Adding my custom loss messes up autograd in Pytorch?


I'm trying to use two different losses, MSELoss for some of my labels and a custom loss for the other labels. I'm then trying to sum these losses together before backprop. My model prints out the same loss after every epoch so I must be doing something wrong. Any help is appreciated! I suspect my implementation is messing up Pytorch's autograd. See code below:

mse_loss = torch.nn.MSELoss()
...
loss1 = mse_loss(preds[:,(0,1,3)], label[:,(0,1,3)])
print("loss1", loss1)
loss2 = my_custom_loss(preds[:,2], label[:,2])
print("loss2", loss2)
print("summing losses")
loss = sum([loss1, loss2]) # tensor + float = tensor
print("loss sum", loss)
loss = torch.autograd.Variable(loss, requires_grad=True)
print("loss after Variable(loss, requires_grad=True)", loss)
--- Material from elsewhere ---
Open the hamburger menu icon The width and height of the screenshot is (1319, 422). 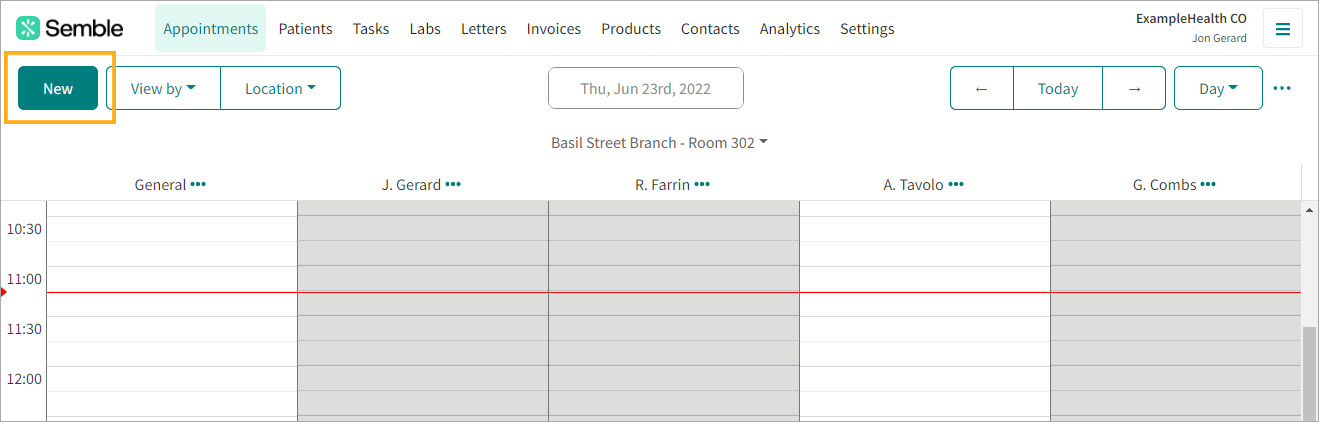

These print statements yield:

loss1 tensor(4946.1221, device='cuda:0', grad_fn=<MseLossBackward0>)
loss2 34.6672
summing losses
loss sum tensor(4980.7891, device='cuda:0', grad_fn=<AddBackward0>)
loss after Variable() tensor(4980.7891, device='cuda:0', requires_grad=True)

My custom loss function is below:

def my_custom_loss(preds, label):
    angle_diff = preds - label
    # /2 to bring angle diff between -180<theta<180
    half_angle_diff = angle_diff.detach().cpu().numpy()/2
    sine_diff = np.sin(half_angle_diff)
    square_sum = np.nansum(sine_diff**2)
    return square_sum

Solution

  • The reason why you are not backpropagating through your second loss is that you haven't defined it as a differentiable operator. You should stick with PyTorch operators without switching to NumPy.

    Something like this will work:

    def my_custom_loss(preds, label):
        half_angle_diff = (preds - label)/2
        sine_diff = torch.sin(half_angle_diff)
        square_sum = torch.nansum(sine_diff**2)
        return square_sum
    

    You can check that your custom loss is differentiable with dummy inputs:

    >>> preds = torch.rand(1,3,10,10, requires_grad=True)
    >>> label = torch.rand(1,3,10,10)
    >>> my_custom_loss(preds, label)
    tensor(11.7584, grad_fn=<NansumBackward0>)
    

    Notice the grad_fn attribute on it which shows the output tensor is indeed attached to a computational graph, and you can therefore perform back propagation from it.

    Additionally, you should not use Variable as it is now deprecated.